The slight disadvantage faced by Room To Dream is that—even without Lynch’s charming interjections—most of this stuff has been documented before in the many biographies, magazine articles, scholarly papers, and other profiles that have appeared over the decades, and often with greater specificity. Last year’s Lynch-narrated documentary The Art Life is a more candid and, ultimately, more illuminating look at the director’s white-picket-fence, Eagle Scout upbringing and his early, formative years in the grime of Philadelphia.

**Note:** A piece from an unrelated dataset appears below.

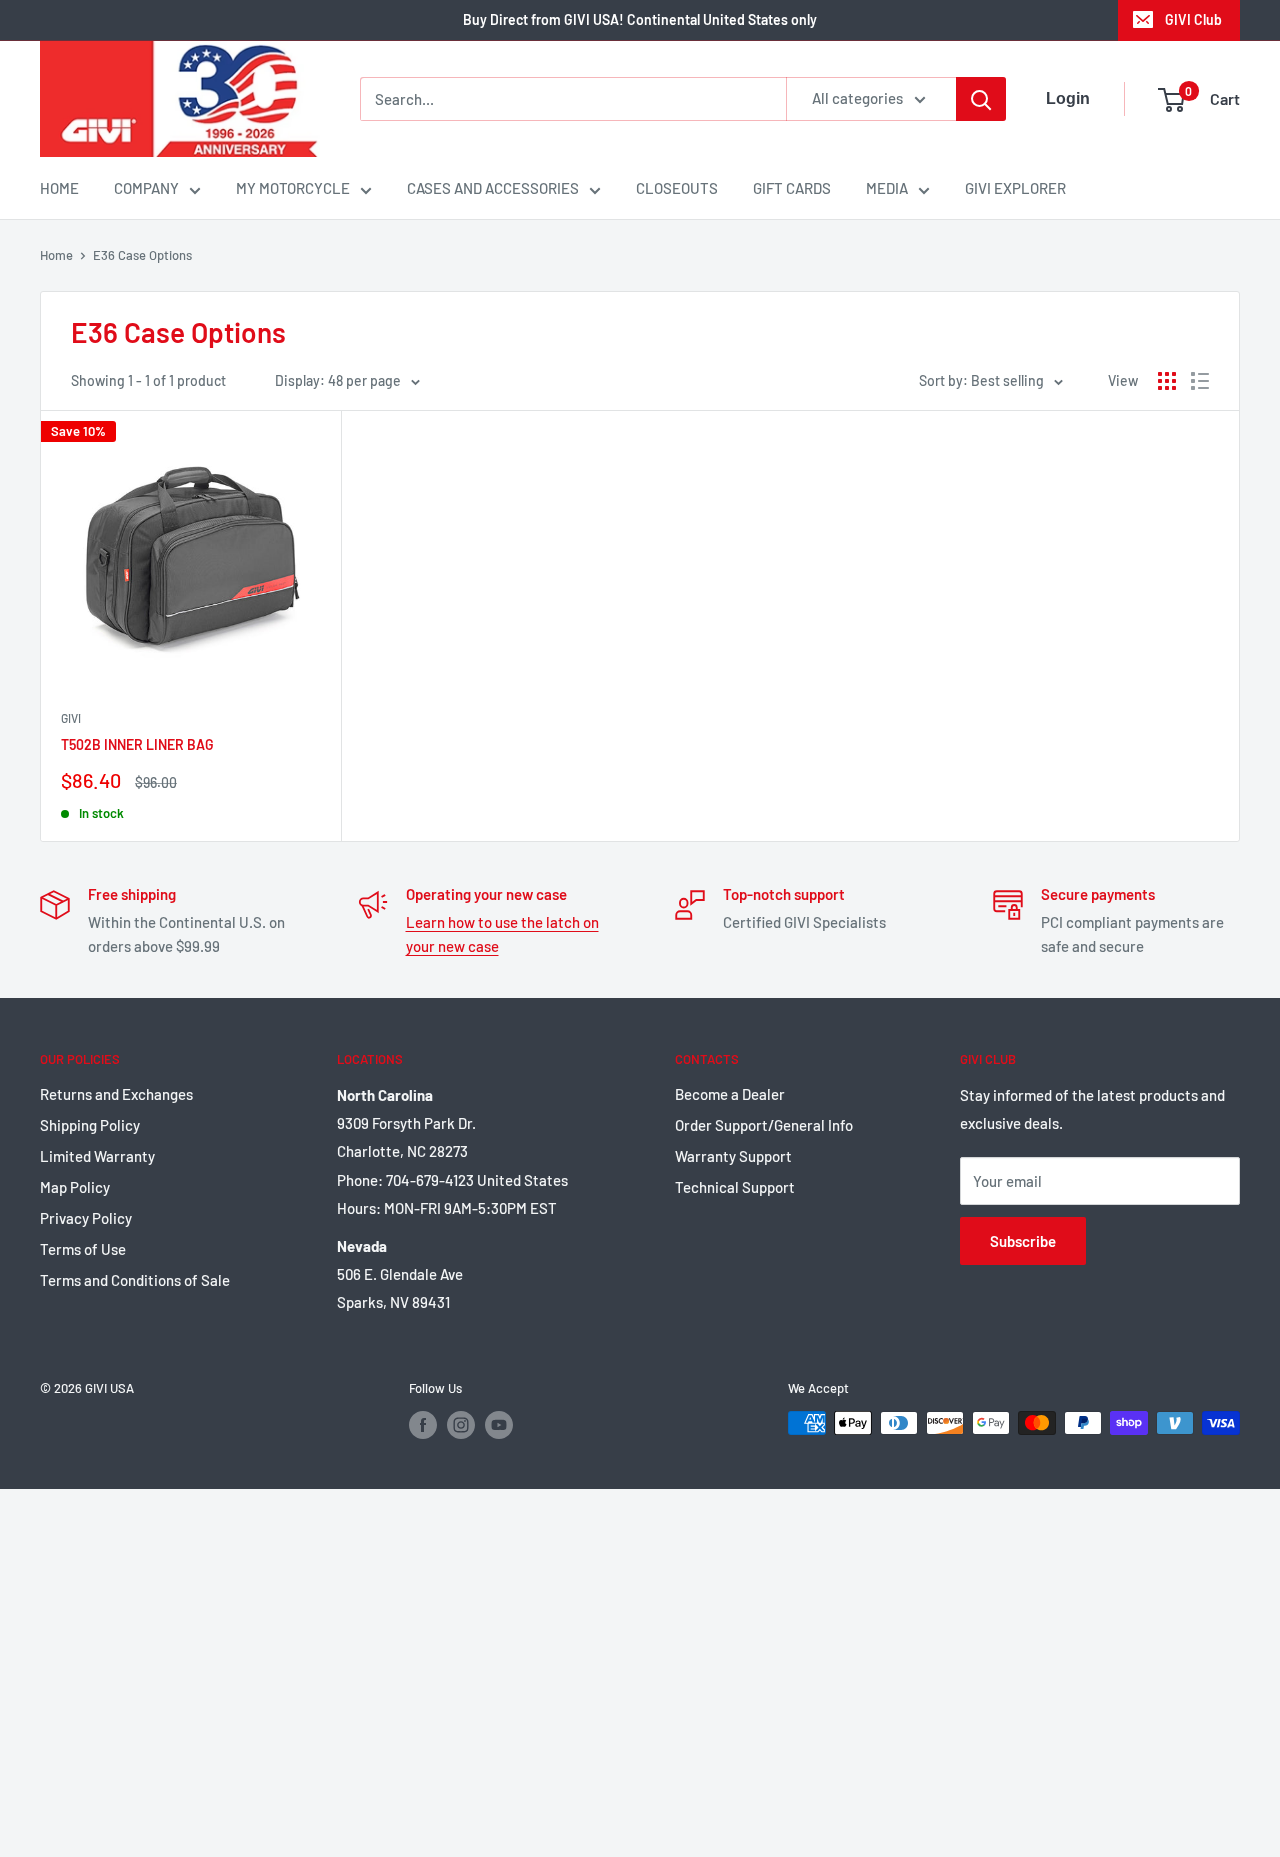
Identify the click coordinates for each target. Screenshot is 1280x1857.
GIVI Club (1193, 19)
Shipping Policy (90, 1125)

Both Chris Rodley’s Lynch On Lynch and Dennis Lim’s David Lynch: The Man From Another Place dive deeper into the making and meanings of his films. And of course, Lynch’s own Catching The Big Fish: Meditation, Consciousness, And Creativity contains nearly all he cares to reveal (or can articulate) about his methods. In comparison, Room To Dream often feels slightly breezy, bustling through the making of something as complex and wondrous as Mulholland Drive in the same 30-page allotment devoted to the creation of his website, while Lynch goes off on tangents about the unfortunate dominance of genetically modified corn.

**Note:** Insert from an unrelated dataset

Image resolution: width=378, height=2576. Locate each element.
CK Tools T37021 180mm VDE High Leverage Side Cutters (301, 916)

But as the most comprehensive picture of Lynch’s career so far—it ends with the making and immediate aftermath of last year’s Twin Peaks: The Return—it also offers a more accessible, digestible version of an artist who’s so admirably resistant to being abridged. And besides, as in all of Lynch’s work, the things that remain unsaid are part of the appeal. The title refers to Lynch’s oft-repeated maxim that stories should leave “room to dream,” to not spell everything out and just let the mysteries be. For Lynch, that’s true even when the story is his own.